Wednesday, March 19, 2008

The "Absence Of Evidence" Logic Trap

By Cernig

Did Dick Cheney ever do Logic 101 in college? He keeps banging the "absence of evidence is not evidence of absence" drum over Iran's nuclear program.

Vice President Dick Cheney retained his tough stance against Iran on Wednesday and said the U.S. is uncertain if Tehran has restarted the nuclear weaponization program that a U.S. intelligence report says it halted in 2003.

..."What it (the NIE) says is that they have definitely had in the past a program to develop a nuclear warhead; that it would appear that they stopped that weaponization process in 2003. We don't know whether or not they've restarted," he said.

"What we do know is that they had then, and have now, a process by which they're trying to enrich uranium, which is the key obstacle they've got to overcome in order to have a nuclear weapon," he added. "They've been working at it for years."
It's also a key obstacle to having an indeginous nuclear power industry that the great powers can't turn off or on at will by controlling fuel supplies, Dick. Sometime a cigar is just a cigar.

- [Aim of the exercise] Can you carry the blog post on Dick Cheney's "absence of evidence" argument about Iran forward from its last sentence?

- [Material shown]
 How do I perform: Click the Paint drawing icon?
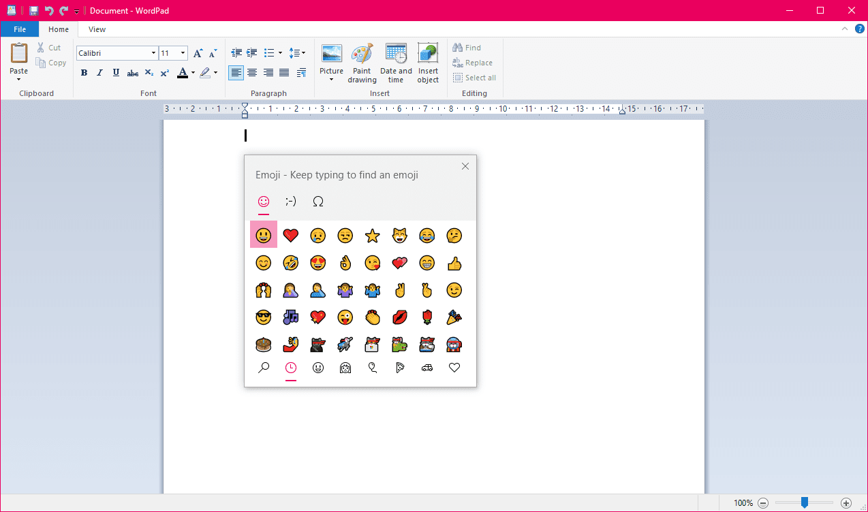(x=362, y=55)
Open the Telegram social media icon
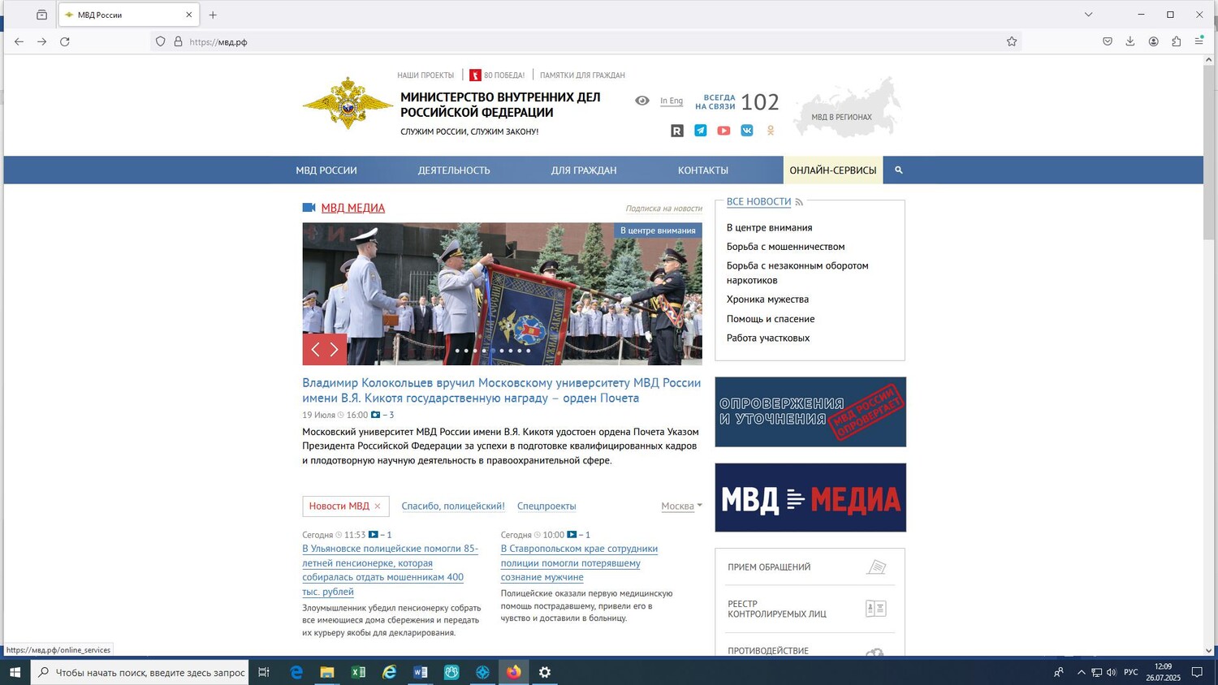Screen dimensions: 1218x685 pos(700,131)
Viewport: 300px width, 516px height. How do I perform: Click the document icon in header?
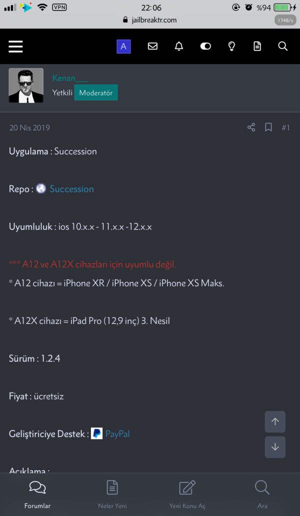coord(257,47)
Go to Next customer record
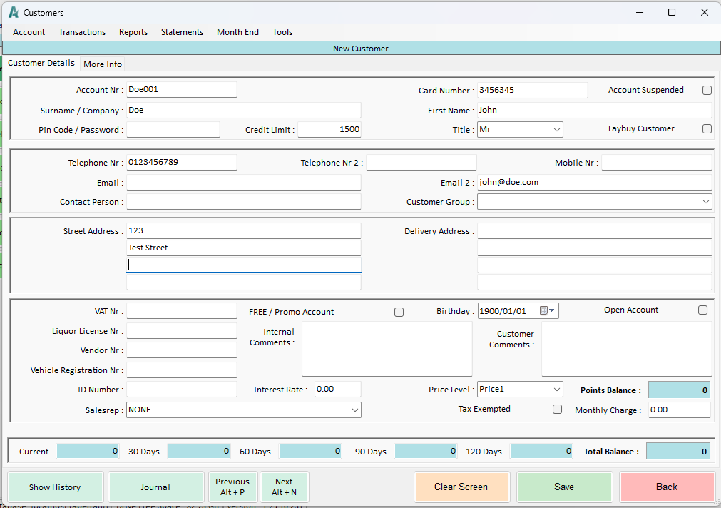The width and height of the screenshot is (721, 508). [x=284, y=487]
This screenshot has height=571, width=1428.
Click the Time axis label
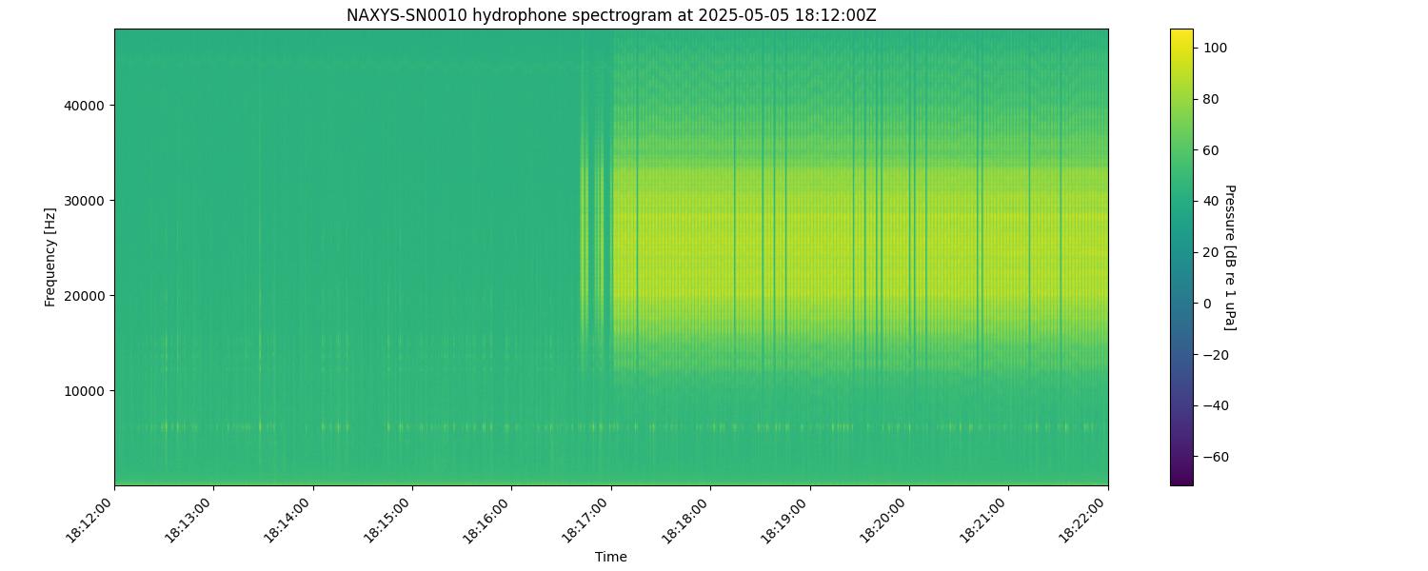(610, 557)
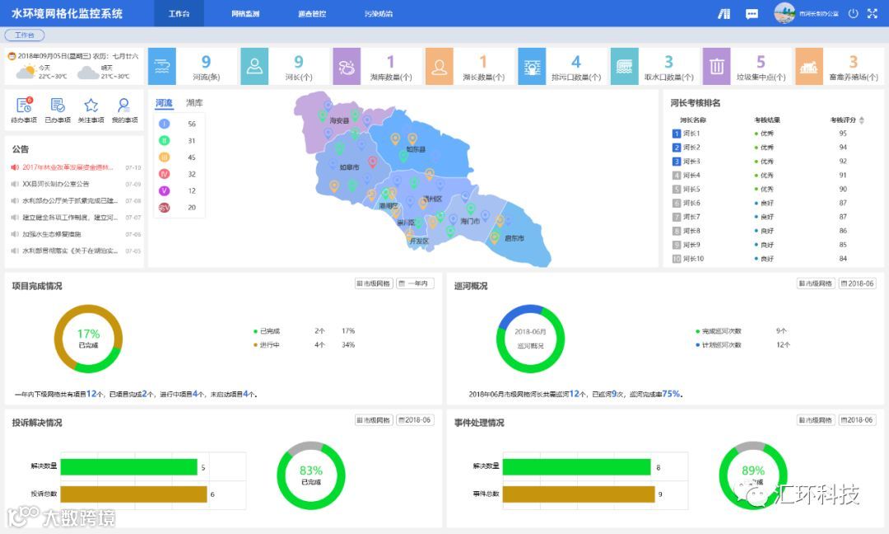Toggle the level V purple legend circle
This screenshot has height=534, width=889.
(164, 190)
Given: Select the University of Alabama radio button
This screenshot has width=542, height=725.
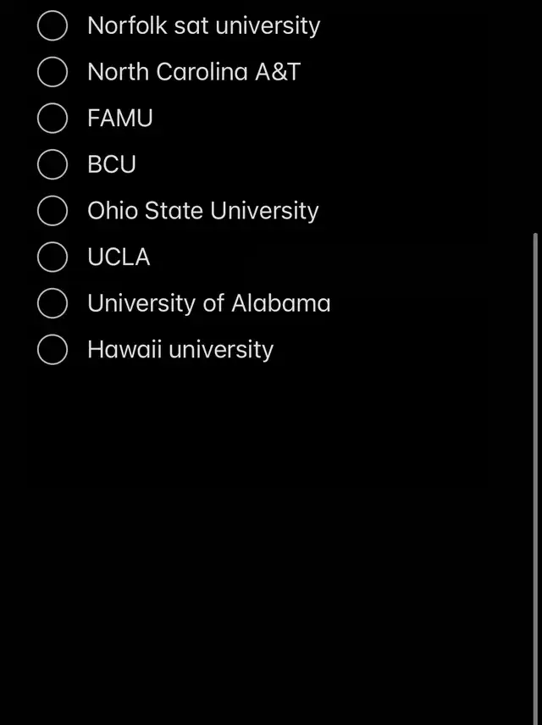Looking at the screenshot, I should pos(53,303).
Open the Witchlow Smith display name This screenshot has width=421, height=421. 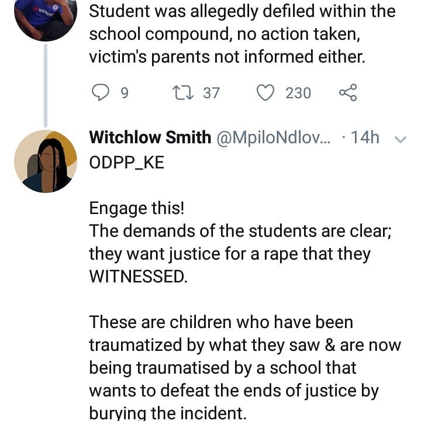pyautogui.click(x=150, y=138)
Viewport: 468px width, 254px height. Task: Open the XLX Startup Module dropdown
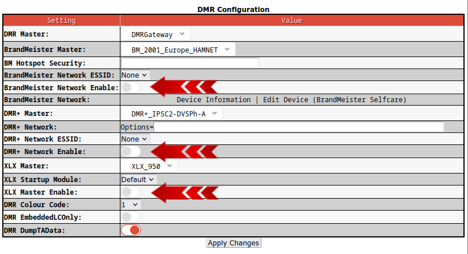click(138, 179)
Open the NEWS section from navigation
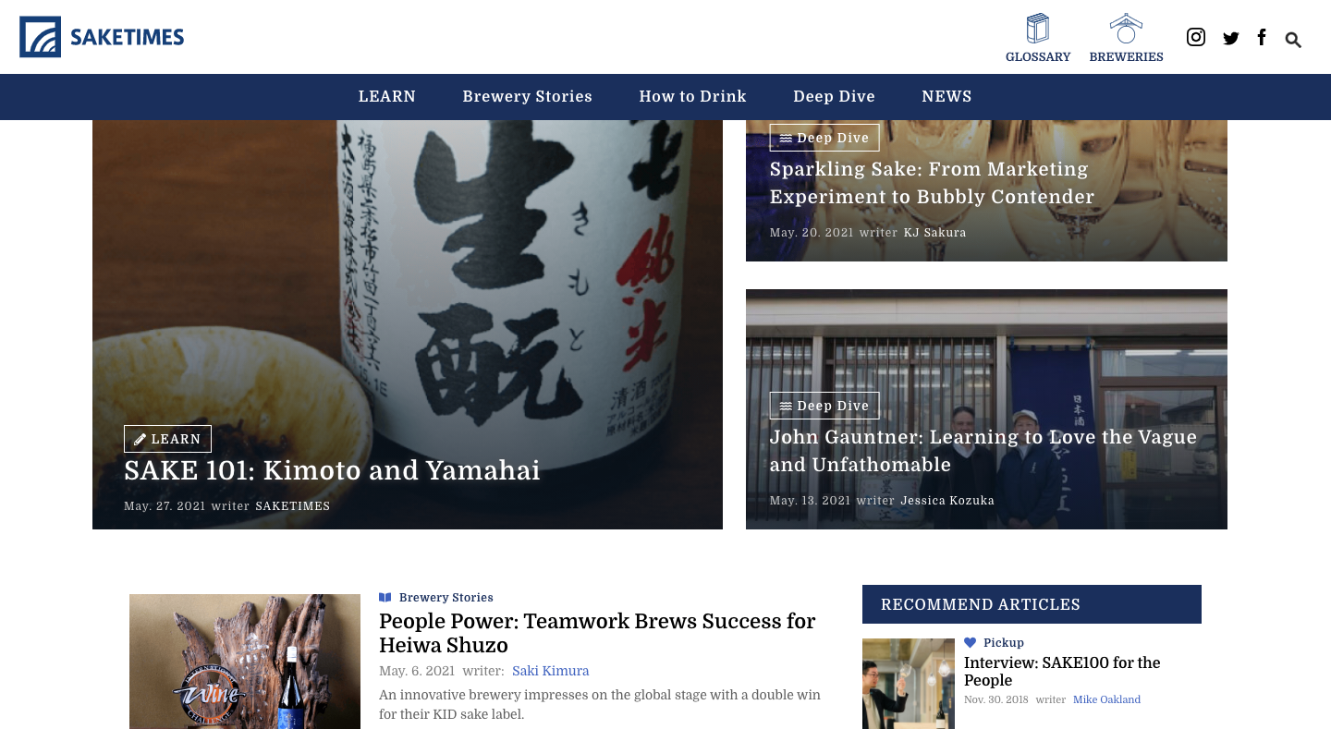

- [Answer below]
Cheney must surely know by now - if he was paying any attention at all in the last five years of Iraqi invasion and occupation - that one cannot prove a negative. One can show it to be highly likely, sure, but there are still wingnuts who insist that Saddam sent all his WMD by FedEx to a postal box in Damascus and it's this little logical law that lets them do so. Cheney's probably one of them. And so he continues his push to waste yet more hundreds of thousands of lives, along with another $3 trillion and more, on yet another idiotic snark hunt.

Let's be clear - the "Cheney 1% Doctrine" is not logical or good foreign policy - it is paranoid sociopathy at its worse. In personal terms it's as if I decided to wade into my neighbour's house with gun blazing because he can't prove he has no anthrax and I've seen him using white powder (to make bread). My insanity plea in defense of murder charges would probably be accepted by the court.